> Activity:
In your answer, give each entry again exactly as it appears.

> Data under study:
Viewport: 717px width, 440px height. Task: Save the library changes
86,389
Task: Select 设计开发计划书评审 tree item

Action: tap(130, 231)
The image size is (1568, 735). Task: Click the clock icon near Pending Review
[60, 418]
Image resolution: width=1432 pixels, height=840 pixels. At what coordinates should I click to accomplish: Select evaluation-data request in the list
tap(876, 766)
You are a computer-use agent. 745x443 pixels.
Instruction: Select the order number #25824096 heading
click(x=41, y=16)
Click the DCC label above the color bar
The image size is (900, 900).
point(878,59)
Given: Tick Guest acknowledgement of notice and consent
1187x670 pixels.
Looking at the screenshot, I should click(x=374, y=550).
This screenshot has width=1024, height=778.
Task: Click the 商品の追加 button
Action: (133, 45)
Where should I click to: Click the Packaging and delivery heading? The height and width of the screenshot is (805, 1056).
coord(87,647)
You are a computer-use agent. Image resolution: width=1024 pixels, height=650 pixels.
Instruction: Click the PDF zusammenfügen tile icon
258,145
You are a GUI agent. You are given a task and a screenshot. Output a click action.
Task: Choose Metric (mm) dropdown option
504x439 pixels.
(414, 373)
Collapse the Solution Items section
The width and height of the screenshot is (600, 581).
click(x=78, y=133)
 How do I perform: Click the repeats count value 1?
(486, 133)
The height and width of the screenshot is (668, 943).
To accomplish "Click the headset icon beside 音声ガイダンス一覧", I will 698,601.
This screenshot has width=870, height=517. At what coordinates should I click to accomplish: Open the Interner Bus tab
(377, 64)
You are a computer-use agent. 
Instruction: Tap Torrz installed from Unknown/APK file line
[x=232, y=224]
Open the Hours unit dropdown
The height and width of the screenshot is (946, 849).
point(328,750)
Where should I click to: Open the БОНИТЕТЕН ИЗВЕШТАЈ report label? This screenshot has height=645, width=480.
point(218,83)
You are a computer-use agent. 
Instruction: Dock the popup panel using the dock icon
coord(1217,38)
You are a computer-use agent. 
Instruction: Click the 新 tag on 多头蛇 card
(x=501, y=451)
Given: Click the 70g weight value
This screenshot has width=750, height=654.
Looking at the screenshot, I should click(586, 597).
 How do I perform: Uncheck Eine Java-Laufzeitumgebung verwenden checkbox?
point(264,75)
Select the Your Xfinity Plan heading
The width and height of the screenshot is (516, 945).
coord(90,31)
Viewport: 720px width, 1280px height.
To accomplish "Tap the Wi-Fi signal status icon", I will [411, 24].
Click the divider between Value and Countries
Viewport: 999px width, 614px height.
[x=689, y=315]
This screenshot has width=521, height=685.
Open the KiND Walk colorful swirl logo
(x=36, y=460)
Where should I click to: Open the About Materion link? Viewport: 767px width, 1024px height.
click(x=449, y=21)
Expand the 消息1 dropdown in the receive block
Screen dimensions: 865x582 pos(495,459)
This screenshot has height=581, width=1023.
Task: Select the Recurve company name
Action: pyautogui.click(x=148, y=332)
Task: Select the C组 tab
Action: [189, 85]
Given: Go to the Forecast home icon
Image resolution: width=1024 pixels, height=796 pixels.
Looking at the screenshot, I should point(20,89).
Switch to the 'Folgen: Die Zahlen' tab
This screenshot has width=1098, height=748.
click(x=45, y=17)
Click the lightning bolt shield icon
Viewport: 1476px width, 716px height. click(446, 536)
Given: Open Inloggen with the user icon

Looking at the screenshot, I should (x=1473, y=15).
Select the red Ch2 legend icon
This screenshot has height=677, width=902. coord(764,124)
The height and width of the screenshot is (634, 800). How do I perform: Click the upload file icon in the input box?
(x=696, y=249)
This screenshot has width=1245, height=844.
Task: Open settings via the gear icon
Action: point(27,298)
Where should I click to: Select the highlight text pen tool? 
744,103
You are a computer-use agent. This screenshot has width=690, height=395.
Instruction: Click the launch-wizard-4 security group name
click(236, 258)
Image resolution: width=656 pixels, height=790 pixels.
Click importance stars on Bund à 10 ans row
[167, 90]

> The answer:
Viewport: 717px width, 440px height. Task: Save the library changes
86,389
Task: Select 设计开发计划书评审 tree item

Action: tap(130, 231)
The image size is (1568, 735). Task: Click the clock icon near Pending Review
[60, 418]
Image resolution: width=1432 pixels, height=840 pixels. At what coordinates should I click to accomplish: Select evaluation-data request in the list
tap(876, 766)
You are a computer-use agent. 745x443 pixels.
Instruction: Select the order number #25824096 heading
click(x=41, y=16)
Click the DCC label above the color bar
The image size is (900, 900).
point(878,59)
Given: Tick Guest acknowledgement of notice and consent
1187x670 pixels.
Looking at the screenshot, I should click(x=374, y=550).
This screenshot has width=1024, height=778.
Task: Click the 商品の追加 button
Action: (133, 45)
Where should I click to: Click the Packaging and delivery heading? The height and width of the screenshot is (805, 1056).
coord(87,647)
You are a computer-use agent. Image resolution: width=1024 pixels, height=650 pixels.
Instruction: Click the PDF zusammenfügen tile icon
258,145
You are a GUI agent. You are given a task and a screenshot. Output a click action.
Task: Choose Metric (mm) dropdown option
504x439 pixels.
(414, 373)
Collapse the Solution Items section
The width and height of the screenshot is (600, 581).
click(x=78, y=133)
 How do I perform: Click the repeats count value 1?
(486, 133)
The height and width of the screenshot is (668, 943).
To accomplish "Click the headset icon beside 音声ガイダンス一覧", I will 698,601.
This screenshot has width=870, height=517. At what coordinates should I click to accomplish: Open the Interner Bus tab
(377, 64)
You are a computer-use agent. 
Instruction: Tap Torrz installed from Unknown/APK file line
[x=232, y=224]
Open the Hours unit dropdown
The height and width of the screenshot is (946, 849).
point(328,750)
Where should I click to: Open the БОНИТЕТЕН ИЗВЕШТАЈ report label? This screenshot has height=645, width=480.
point(218,83)
You are a computer-use agent. 
Instruction: Dock the popup panel using the dock icon
coord(1217,38)
You are a computer-use agent. 
Instruction: Click the 新 tag on 多头蛇 card
(x=501, y=451)
Given: Click the 70g weight value
This screenshot has width=750, height=654.
Looking at the screenshot, I should click(586, 597).
 How do I perform: Uncheck Eine Java-Laufzeitumgebung verwenden checkbox?
point(264,75)
Select the Your Xfinity Plan heading
The width and height of the screenshot is (516, 945).
coord(90,31)
Viewport: 720px width, 1280px height.
To accomplish "Tap the Wi-Fi signal status icon", I will [411, 24].
Click the divider between Value and Countries
Viewport: 999px width, 614px height.
[x=689, y=315]
This screenshot has width=521, height=685.
Open the KiND Walk colorful swirl logo
(x=36, y=460)
Where should I click to: Open the About Materion link? Viewport: 767px width, 1024px height.
click(x=449, y=21)
Expand the 消息1 dropdown in the receive block
Screen dimensions: 865x582 pos(495,459)
This screenshot has height=581, width=1023.
Task: Select the Recurve company name
Action: pyautogui.click(x=148, y=332)
Task: Select the C组 tab
Action: [189, 85]
Given: Go to the Forecast home icon
Image resolution: width=1024 pixels, height=796 pixels.
Looking at the screenshot, I should point(20,89).
Switch to the 'Folgen: Die Zahlen' tab
This screenshot has width=1098, height=748.
click(x=45, y=17)
Click the lightning bolt shield icon
Viewport: 1476px width, 716px height. click(446, 536)
Given: Open Inloggen with the user icon

Looking at the screenshot, I should (x=1473, y=15).
Select the red Ch2 legend icon
This screenshot has height=677, width=902. coord(764,124)
The height and width of the screenshot is (634, 800). How do I perform: Click the upload file icon in the input box?
(x=696, y=249)
This screenshot has width=1245, height=844.
Task: Open settings via the gear icon
Action: point(27,298)
Where should I click to: Select the highlight text pen tool? 
744,103
You are a computer-use agent. This screenshot has width=690, height=395.
Instruction: Click the launch-wizard-4 security group name
click(236, 258)
Image resolution: width=656 pixels, height=790 pixels.
Click importance stars on Bund à 10 ans row
[167, 90]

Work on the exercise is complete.